South Dakota H.B. 1065. On March 23, 2020, South Dakota amended its law relating to drone surveillance protections. The prior law made it a misdemeanor to land a UAS on another’s property without consent or to use a UAS to trespass with the intent to conduct surveillance in a private place, or to observe photograph, record or record a person in a private place where that person has a reasonable expectation of privacy. The prior law contained an exception for commercial drones flown in compliance with FAA regulations. The amended law removes the commercial drone exception but clarifies that the prohibitions do not apply to a UAS used for bona fide business or government purposes, where the drone operator unintentionally or incidentally photographs, records or otherwise observes another person in a private place.
Virginia H.B. 742. On March 12, 2020, Virginia amended its law relating to local regulation of UAS. The prior law had preempted local regulation of privately-owned UAS. The amended law permits local governments to regulate the take-off and landing of UAS on public property, provided that such local regulations comply with state regulations promulgated by the Virginia Department of Aviation. The bill provides that local regulations still will not apply to: (1) the take-off or landing of a commercial UAS in compliance with FAA regulations, (2) the take-off or landing of UAS by any entity due to the need for emergency or maintenance, (3) the landing of any UAS in the event of a technical malfunction in compliance with FAA regulations, (4) the take-off or landing of UAS by public safety officers in the performance of their duties, or (5) the take-off or landing of UAS operated by the U.S. Government or federal contractors.
Gerhart v. Energy Transfer Partners, L.P., Case No. 1:17-cv-1726, 2020 U.S. Dist. LEXIS 55107 (M.D. Pa. Mar. 30, 2020). Plaintiff property owners protested the clearing of trees and the construction of a pipeline on an easement located on their property. Defendant energy companies hired another defendant, a private security company, to conduct surveillance of plaintiffs. The security company then flew drones and helicopters at low altitudes over the property. Plaintiffs sued and asserted a claim for nuisance, among other claims. Defendants moved to dismiss the nuisance claim and the Court denied the motion, reasoning that the alleged facts “are sufficient to establish that the alleged invasion caused significant harm to Plaintiffs’ use and enjoyment of the Property.”
U.S. v. Mapes, Case No. 19-cr-286, 2020 U.S. Dist. LEXIS 26268 (N.D. Cal. Feb. 14, 2020). The U.S. Government charged Mapes with misdemeanor violations of 49 U.S.C.

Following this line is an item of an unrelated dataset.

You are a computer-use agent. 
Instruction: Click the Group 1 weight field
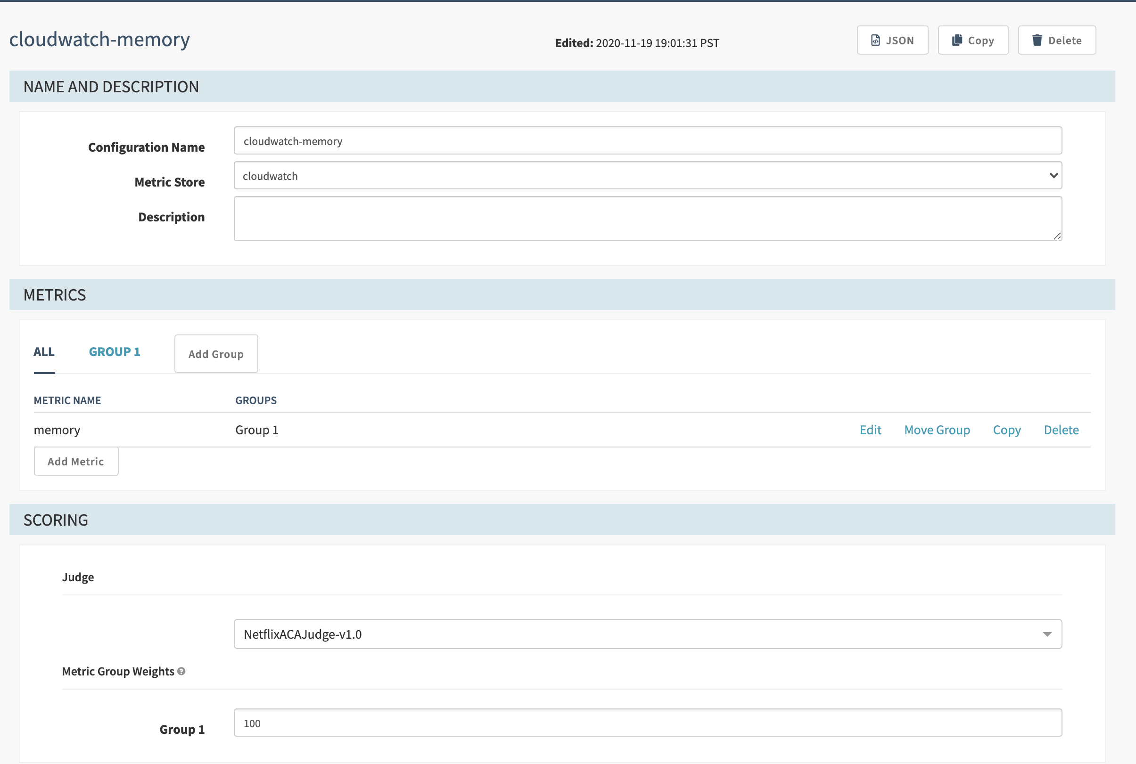coord(647,723)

§§ 40103(b) & 46307 and 14 C.F.R. § 99.7 after he flew a drone in restricted airspace over two stadiums during NFL games. Mapes moved to dismiss the charges on the grounds that the conduct occurred before Congress had authorized the FAA to regulate model aircraft. The Court denied the motion because flying in restricted airspace endangers the safety of the national airspace system, and the FAA has always had the authority to regulate dangerous model aircraft operations.